Immortal supports cross-platform-play; however, players must be on the same in-game server in order to interact. A player character can be transferred between servers for free on the first occasion, with each subsequent transfer requiring a one-off purchase (and a wait period of 30 days).

==== Player versus player combat ====
In addition to cooperative multiplayer elements, the game also features competitive PVP. For example, some areas of the game feature treasure chests which respawn on a timed basis and can only be opened by the last player left alive in the area. Another PVP feature is "Battleground", an 8 vs. 8 mode, with a player ranking system. The "attackers" are charged with—in order—destroying three "Sacred Guardians", escorting at least one of two "Zealous Idols", and destroying the other team's "Ancient Heart", with a separate time limit for each phase. The "defenders" win if they prevent any of those three tasks from being completed or tally enough opponent kills across all three phases.

==== The "Cycle of Strife" ====
The "Cycle of Strife" is an optional PVP system open to all players who have reached Immortal's "endgame" phase. Each of the game's servers allows up to 300 players within the "Immortals" faction, but an unlimited number of players to opt in as part of the "Shadows" faction. The feature is entirely optional for players; any players who do not opt in during a specific cycle are simply designated "Adventurers" not affiliated with either group.

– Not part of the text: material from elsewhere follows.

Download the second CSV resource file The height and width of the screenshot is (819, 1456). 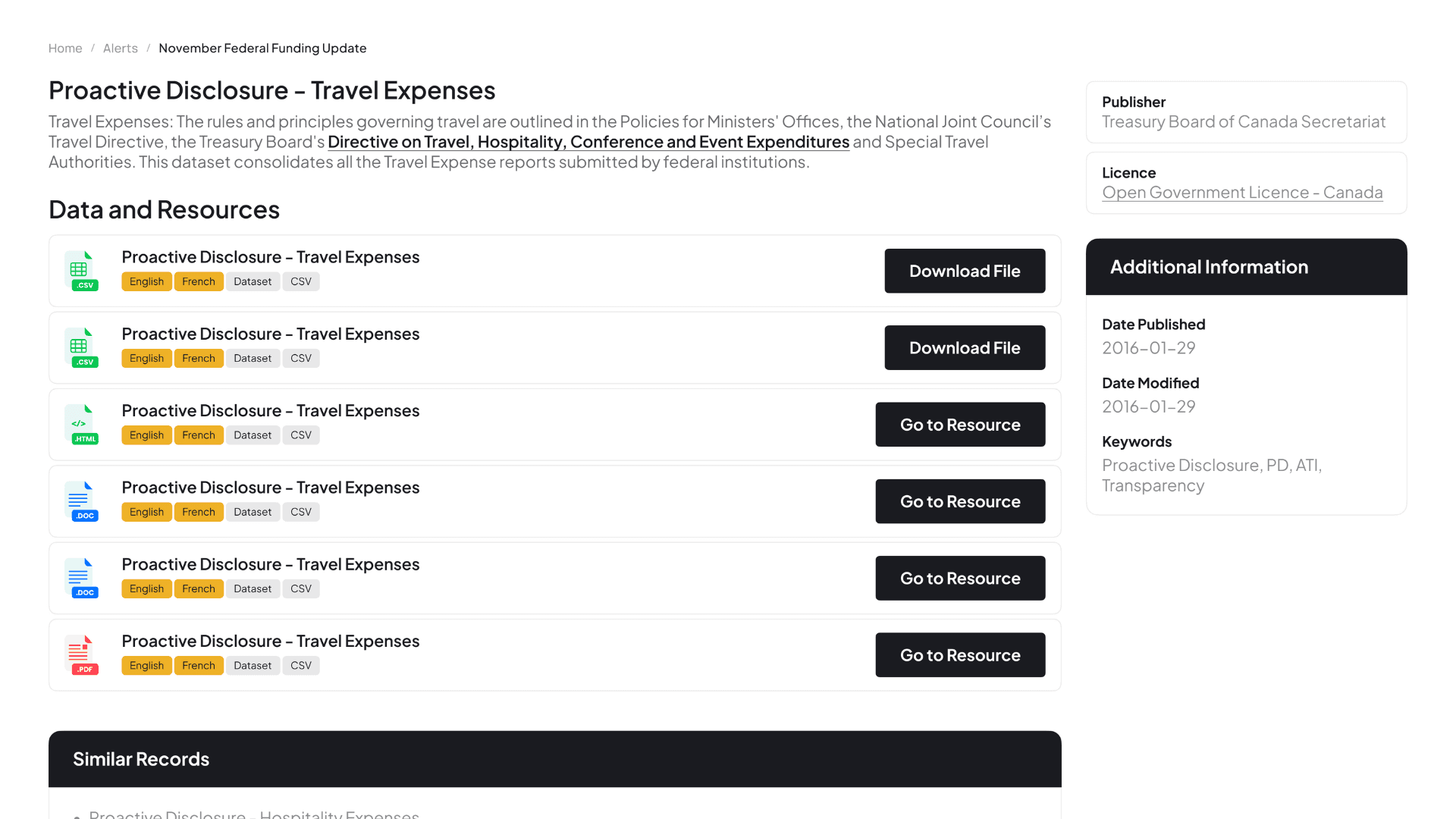[965, 348]
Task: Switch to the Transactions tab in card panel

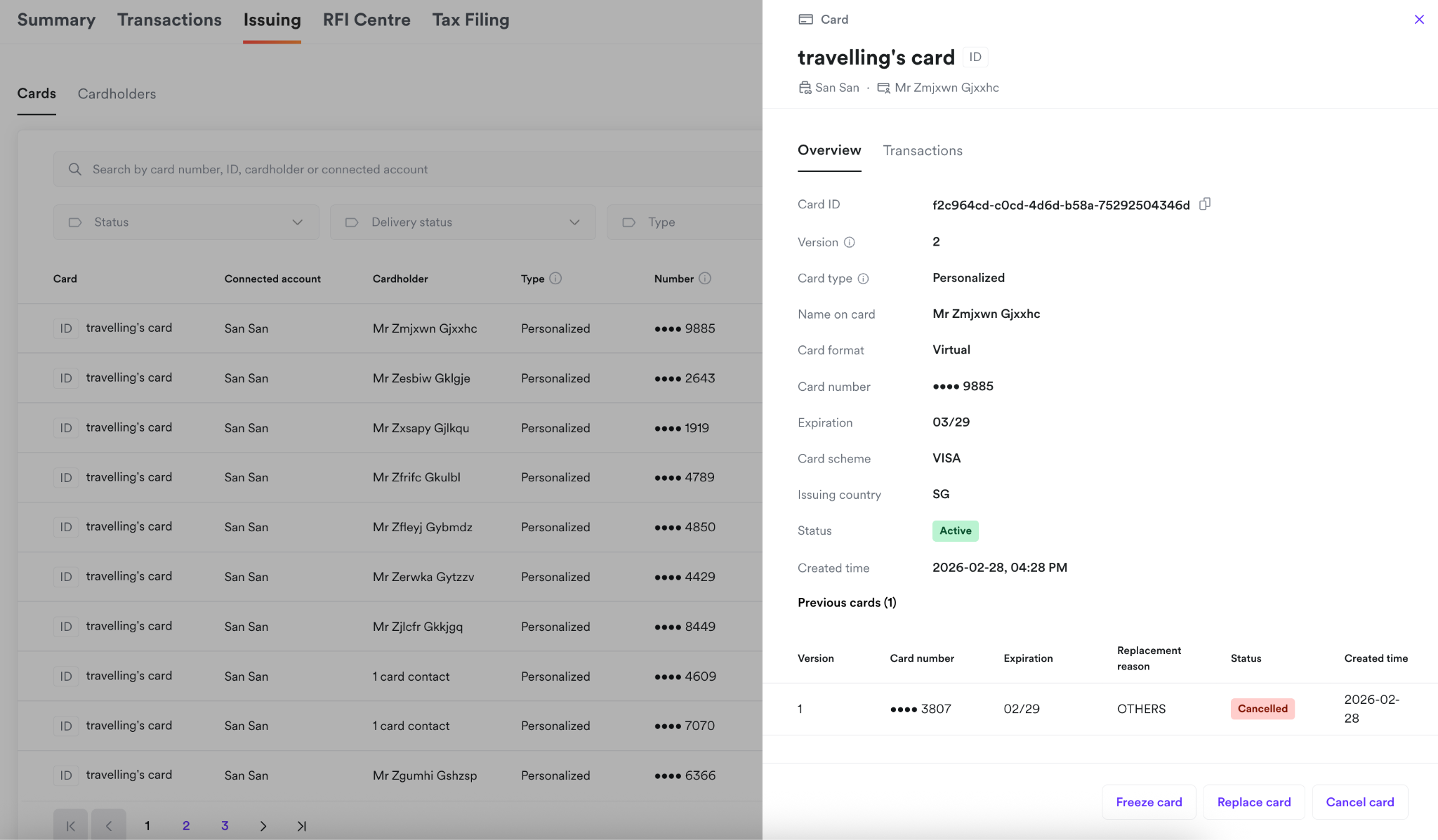Action: (x=923, y=151)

Shadows players attempt to displace the current Immortal players by changing their clans to "Dark Clans" and participating in the Shadows' activities. Immortals players also have designated activities, distinct from those of the Shadows. For example, Immortal players can participate in "Kion's Ordeal": a 48-player raid, with four groups of 12 players fighting four bosses simultaneously. Loot earned from elder rifts by Kion's Ordeal players is added to a vault, which gets handed out to Immortals players on a weekly basis. Shadows activities include "Raid the Vault", where 4 players attempt to steal from the Immortals' vault (beginning with PVE gameplay, until the Immortals send players to defend the vault).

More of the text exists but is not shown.